13. The invalidity of any provision or provisions herein contained shall not affect the other provisions, and these other provisions shall be construed in all respects as if the invalid provision or provisions were omitted.

14. Any agreement to provide services, which shall at all times include these Terms and Conditions, shall be governed by the laws of the State of California or the jurisdiction where the services are provided to Customer, at Penhall’s sole discretion.

15. Customer shall not assign any of its duties, obligations, or rights hereunder without the prior written consent of Penhall.

16. These Terms and Conditions govern the relationship between Penhall and Customer concerning the provision of services and may not be amended or replaced by any terms or conditions of any purchase orders or other correspondence from Customer to Penhall containing provisions which are different from those stated above.

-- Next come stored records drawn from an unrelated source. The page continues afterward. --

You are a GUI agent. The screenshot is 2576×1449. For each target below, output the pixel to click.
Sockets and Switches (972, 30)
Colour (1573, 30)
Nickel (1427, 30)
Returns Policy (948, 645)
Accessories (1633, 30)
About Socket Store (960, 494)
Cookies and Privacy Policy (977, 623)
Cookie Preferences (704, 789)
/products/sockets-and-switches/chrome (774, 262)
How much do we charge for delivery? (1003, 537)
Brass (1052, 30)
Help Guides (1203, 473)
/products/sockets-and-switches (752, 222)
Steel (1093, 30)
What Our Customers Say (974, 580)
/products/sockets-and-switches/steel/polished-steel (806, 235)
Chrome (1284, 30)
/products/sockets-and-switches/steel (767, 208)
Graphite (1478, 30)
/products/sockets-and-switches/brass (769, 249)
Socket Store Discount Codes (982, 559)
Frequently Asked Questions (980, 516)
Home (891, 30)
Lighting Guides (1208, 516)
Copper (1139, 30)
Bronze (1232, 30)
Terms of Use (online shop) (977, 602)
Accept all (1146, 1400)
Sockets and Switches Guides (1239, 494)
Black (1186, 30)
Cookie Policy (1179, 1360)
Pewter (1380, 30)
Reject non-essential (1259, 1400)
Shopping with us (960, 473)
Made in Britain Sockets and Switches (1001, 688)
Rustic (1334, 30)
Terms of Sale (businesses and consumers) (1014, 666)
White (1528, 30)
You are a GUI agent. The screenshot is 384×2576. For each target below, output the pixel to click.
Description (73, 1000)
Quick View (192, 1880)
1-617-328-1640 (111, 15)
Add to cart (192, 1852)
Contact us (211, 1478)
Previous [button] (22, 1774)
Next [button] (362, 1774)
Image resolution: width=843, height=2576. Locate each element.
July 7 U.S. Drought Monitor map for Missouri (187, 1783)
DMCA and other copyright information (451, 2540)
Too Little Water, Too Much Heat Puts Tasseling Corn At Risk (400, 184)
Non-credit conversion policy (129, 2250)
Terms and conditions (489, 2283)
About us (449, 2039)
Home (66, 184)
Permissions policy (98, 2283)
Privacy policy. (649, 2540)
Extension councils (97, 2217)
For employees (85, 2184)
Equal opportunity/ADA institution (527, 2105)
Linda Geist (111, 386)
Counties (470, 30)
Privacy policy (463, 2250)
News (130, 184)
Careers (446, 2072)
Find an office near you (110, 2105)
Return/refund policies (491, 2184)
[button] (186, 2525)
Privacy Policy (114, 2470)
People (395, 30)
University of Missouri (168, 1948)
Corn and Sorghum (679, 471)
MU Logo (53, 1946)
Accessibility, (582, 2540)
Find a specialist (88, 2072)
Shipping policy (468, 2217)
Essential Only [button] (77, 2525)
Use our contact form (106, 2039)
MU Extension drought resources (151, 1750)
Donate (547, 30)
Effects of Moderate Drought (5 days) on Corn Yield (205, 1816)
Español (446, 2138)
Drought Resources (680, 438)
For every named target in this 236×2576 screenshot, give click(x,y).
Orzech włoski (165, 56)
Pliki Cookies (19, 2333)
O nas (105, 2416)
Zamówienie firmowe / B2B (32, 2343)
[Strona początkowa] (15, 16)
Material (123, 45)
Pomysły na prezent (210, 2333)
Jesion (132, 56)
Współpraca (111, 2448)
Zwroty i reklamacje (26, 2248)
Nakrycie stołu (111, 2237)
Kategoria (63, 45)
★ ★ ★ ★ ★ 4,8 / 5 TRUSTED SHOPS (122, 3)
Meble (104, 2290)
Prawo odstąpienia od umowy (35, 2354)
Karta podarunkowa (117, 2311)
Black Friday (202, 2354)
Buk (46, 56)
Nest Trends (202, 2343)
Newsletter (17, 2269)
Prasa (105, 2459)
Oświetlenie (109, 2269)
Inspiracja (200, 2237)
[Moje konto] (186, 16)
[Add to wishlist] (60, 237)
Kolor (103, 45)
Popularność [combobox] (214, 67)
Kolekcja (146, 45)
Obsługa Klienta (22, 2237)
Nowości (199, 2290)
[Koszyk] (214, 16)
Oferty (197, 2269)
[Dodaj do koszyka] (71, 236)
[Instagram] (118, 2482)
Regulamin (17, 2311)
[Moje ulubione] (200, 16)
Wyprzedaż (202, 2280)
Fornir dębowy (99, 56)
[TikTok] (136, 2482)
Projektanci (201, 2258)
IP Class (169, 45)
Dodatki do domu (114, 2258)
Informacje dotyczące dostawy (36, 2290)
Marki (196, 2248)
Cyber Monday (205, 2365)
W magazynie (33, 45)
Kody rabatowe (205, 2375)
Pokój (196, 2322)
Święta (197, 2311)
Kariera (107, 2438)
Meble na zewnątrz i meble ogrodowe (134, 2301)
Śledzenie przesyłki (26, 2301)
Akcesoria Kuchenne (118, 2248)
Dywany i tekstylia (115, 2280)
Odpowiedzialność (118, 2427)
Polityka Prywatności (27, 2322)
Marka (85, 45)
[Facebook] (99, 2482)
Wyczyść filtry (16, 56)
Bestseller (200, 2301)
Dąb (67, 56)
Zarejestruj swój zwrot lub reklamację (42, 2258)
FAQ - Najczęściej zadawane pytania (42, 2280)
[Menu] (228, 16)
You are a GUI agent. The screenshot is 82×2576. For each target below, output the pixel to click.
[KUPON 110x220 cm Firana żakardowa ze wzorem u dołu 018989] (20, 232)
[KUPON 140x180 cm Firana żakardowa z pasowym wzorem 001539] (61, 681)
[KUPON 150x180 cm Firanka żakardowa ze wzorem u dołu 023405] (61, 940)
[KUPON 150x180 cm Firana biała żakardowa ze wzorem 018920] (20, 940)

17. 2% Environmental Surcharge. The Environmental Surcharge is intended to cover Penhall Company’s overall nationwide costs for our Penhall operating companies to operate in a safe and environmentally responsible manner.  The environmental surcharge fee is not regulated nor collected by or for any government agency.  Such environmental costs include, among other things, handling & disposal of slurry, OSHA compliance with Silica, the disposal of tires, batteries, oils and fluids and the monitoring and management of vehicle emissions.  The environmental surcharge also helps us keep up with the changing costs of diesel, natural gas and other hydrocarbon based fuels and products that we use on an nationwide basis. Environmental/Fuel surcharges are common in the transportation industry and are charged by waste haulers, trucking companies, rental companies, crane companies and suppliers.